§ WORK TO DO
Copy out the records word for word, starting at the very beginning and ending at the line that contains "(x=1459, y=296)", with that line included.

** Begin RECORDS FOR THIS TASK **

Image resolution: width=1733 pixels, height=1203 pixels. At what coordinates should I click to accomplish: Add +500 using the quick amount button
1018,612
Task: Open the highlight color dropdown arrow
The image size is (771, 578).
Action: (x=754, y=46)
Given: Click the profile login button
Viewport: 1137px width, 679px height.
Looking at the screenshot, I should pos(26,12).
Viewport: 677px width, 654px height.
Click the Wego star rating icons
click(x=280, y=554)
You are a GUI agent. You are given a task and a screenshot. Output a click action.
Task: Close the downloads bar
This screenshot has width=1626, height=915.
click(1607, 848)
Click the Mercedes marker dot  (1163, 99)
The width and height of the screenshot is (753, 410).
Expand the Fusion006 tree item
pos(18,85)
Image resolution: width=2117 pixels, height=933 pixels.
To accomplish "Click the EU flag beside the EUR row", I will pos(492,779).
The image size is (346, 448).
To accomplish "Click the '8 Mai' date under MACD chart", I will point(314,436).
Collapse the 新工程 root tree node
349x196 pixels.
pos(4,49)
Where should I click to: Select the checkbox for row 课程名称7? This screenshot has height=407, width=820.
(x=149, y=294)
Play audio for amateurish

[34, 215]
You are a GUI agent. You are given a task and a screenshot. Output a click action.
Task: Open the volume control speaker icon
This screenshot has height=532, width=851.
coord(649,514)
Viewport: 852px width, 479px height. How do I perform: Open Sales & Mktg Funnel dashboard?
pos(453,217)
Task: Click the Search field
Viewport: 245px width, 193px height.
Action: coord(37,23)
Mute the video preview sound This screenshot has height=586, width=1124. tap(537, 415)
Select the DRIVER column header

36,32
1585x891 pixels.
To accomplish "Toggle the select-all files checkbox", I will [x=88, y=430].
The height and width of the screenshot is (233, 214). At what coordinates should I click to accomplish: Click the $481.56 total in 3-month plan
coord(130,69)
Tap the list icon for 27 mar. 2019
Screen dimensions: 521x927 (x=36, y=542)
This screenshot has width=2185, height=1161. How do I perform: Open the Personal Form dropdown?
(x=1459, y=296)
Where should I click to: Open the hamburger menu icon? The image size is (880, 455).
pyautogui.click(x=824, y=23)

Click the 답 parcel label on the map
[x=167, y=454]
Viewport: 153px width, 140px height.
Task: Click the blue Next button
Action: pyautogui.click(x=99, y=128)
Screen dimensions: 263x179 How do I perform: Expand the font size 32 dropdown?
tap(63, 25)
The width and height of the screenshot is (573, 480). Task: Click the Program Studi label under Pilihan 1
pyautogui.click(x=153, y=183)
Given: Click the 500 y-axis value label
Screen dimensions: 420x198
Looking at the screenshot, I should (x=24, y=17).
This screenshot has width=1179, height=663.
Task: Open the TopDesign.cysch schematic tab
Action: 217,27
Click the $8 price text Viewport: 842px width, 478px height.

** End RECORDS FOR THIS TASK **

§ RESULT BELOW
Image resolution: width=1733 pixels, height=1203 pixels. At what coordinates should I click to accomplish: Add +500 using the quick amount button
1018,612
Task: Open the highlight color dropdown arrow
The image size is (771, 578).
Action: (x=754, y=46)
Given: Click the profile login button
Viewport: 1137px width, 679px height.
Looking at the screenshot, I should pos(26,12).
Viewport: 677px width, 654px height.
Click the Wego star rating icons
click(x=280, y=554)
You are a GUI agent. You are given a task and a screenshot. Output a click action.
Task: Close the downloads bar
This screenshot has width=1626, height=915.
click(1607, 848)
Click the Mercedes marker dot  (1163, 99)
The width and height of the screenshot is (753, 410).
Expand the Fusion006 tree item
pos(18,85)
Image resolution: width=2117 pixels, height=933 pixels.
To accomplish "Click the EU flag beside the EUR row", I will pos(492,779).
The image size is (346, 448).
To accomplish "Click the '8 Mai' date under MACD chart", I will point(314,436).
Collapse the 新工程 root tree node
349x196 pixels.
pos(4,49)
Where should I click to: Select the checkbox for row 课程名称7? This screenshot has height=407, width=820.
(x=149, y=294)
Play audio for amateurish

[34, 215]
You are a GUI agent. You are given a task and a screenshot. Output a click action.
Task: Open the volume control speaker icon
This screenshot has height=532, width=851.
coord(649,514)
Viewport: 852px width, 479px height. How do I perform: Open Sales & Mktg Funnel dashboard?
pos(453,217)
Task: Click the Search field
Viewport: 245px width, 193px height.
Action: coord(37,23)
Mute the video preview sound This screenshot has height=586, width=1124. tap(537, 415)
Select the DRIVER column header

36,32
1585x891 pixels.
To accomplish "Toggle the select-all files checkbox", I will [x=88, y=430].
The height and width of the screenshot is (233, 214). At what coordinates should I click to accomplish: Click the $481.56 total in 3-month plan
coord(130,69)
Tap the list icon for 27 mar. 2019
Screen dimensions: 521x927 (x=36, y=542)
This screenshot has width=2185, height=1161. How do I perform: Open the Personal Form dropdown?
(x=1459, y=296)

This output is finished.